Carry on the article about the number-porting rollback dispute among NAPM, Neustar, and iconectiv, picking up after its final sentence.

§ **Extracted text**
* START *

North American Portability Management has pushed a manual contingency rollback plan, while Neustar prefers an automated approach. FCC Chairman Ajit Pai unsuccessfully demanded NAPM, its transition oversight manager PwC, iconectiv and Neustar reach agreement on a rollback plan by Feb. 16 (see 1802020070 and 1802200051).

The parties were back in "active" talks on a contingency rollback, said a PwC official Wednesday (see 1804040041). The major players wouldn't comment Friday. Neustar says the FCC cannot lawfully require it to take number-porting orders without an agreement, referring us to its recent filing in docket 09-109 (see 1803280038). The agency didn't comment.

The focus has been on the worst-case scenario, a "vanishingly small" possibility, said iconectiv counsel John Nakahata of Harris Wiltshire. "This thing has been tested up and down, including stress tested." Some testing was done in parallel, rather than sequentially, saving time, said the lawyer. If there is delay in number-porting operations, calls would still "go through just like they do when the NPAC shuts down for maintenance every Saturday night to Sunday morning," he said, citing "no relationship to 911 calling." Even in the worst case, "I’m 100 percent confident the FCC has the legal ability to tell Neustar, its designated local number portability administrator that’s getting paid $1.4 million a day, to turn its system back on," he told us. "I’d be very confident litigating that."

* END *

§ **Listed entries**
* START *

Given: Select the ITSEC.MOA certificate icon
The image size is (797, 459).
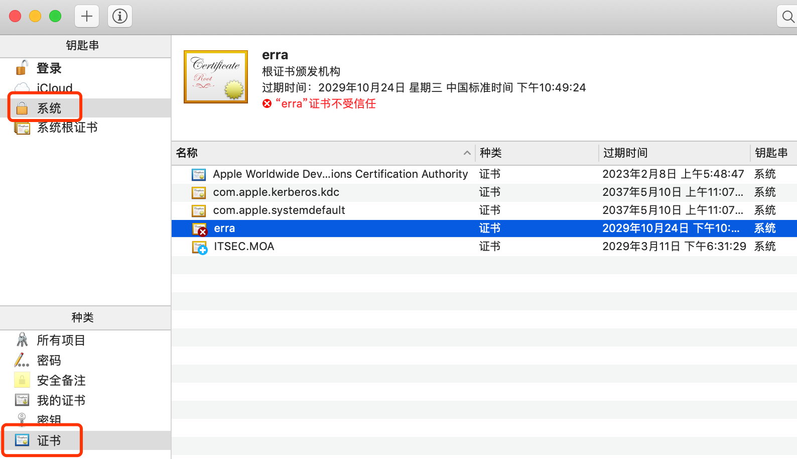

* END *
* START *

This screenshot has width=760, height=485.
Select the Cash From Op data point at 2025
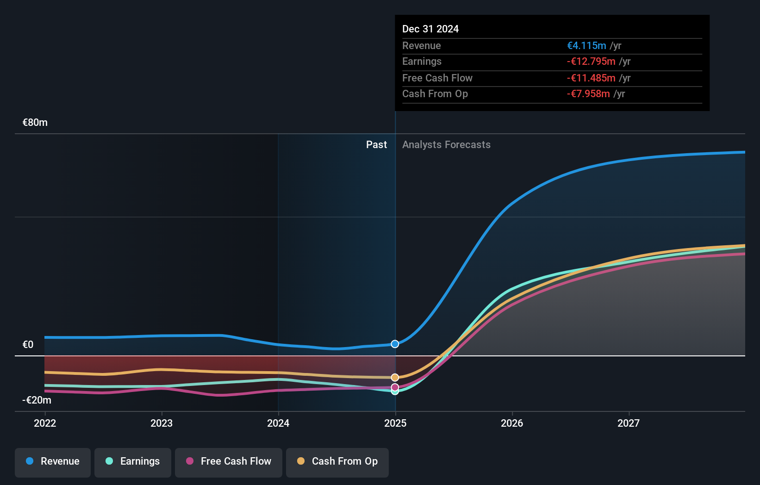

* END *
* START *

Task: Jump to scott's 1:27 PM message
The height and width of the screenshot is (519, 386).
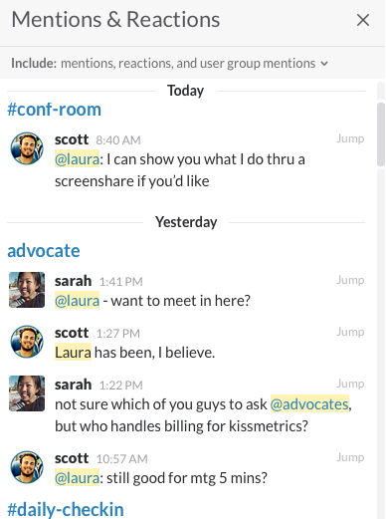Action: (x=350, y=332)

* END *

§ **Right answer**
"Neustar has been working toward a smooth and successful cutover that does not impact consumers," it emailed. "Neustar is committed to fulfilling its obligations related to the cutover. ... We hope that the process does not lead to any interruption of service for consumers, and are preparing for all possible outcomes." Asked about its daily revenue, Neustar referred us to its 2016 SEC filing citing about $496 million in annual fixed revenue ($1.36 million daily) from its number portability administration center (NPAC) operations.

USTelecom says telecom providers have much incentive to make the shift work. "The industry has the biggest stake in a successful transition for expense reasons and to have satisfied customers," Vice President Lynn Follansbee told us. "We support the transition to a new administrator. We look forward to the transition going well, this weekend and going forward until its completed.”

Some take a wait-and-see approach or have concerns about no rollback deal. "Any project of this complexity should not go forward without a fully vetted and tested rollback plan. Going forward without one is inherently risky," emailed Eckert Seamans attorney James Falvey, representing the LNP Alliance of small providers. "We hope the Transition goes well for the sake of end users and carriers alike but we’ll see what happens in the coming week. We won’t know for sure whether the Transition has been successful for at least two or three days after the initiation of the Transition. Providers have been instructed to hold off on major transactions so the system will not be performing under full load until that time."

Chairman Pai and the FCC now own this transition, for better or for worse," emailed Michael Calabrese, director of the Wireless Future Program at New America's Open Technology Institute. "For over two years the Wireline Bureau has written a blank check to Ericsson and the biggest carriers that control the NAPM, ignoring proposals and pleas for effective oversight and testing that adequately protects consumers and small, rural carriers. Despite all the false starts and delays, the FCC maintains utmost faith in Ericsson, so let’s hope they get it right.”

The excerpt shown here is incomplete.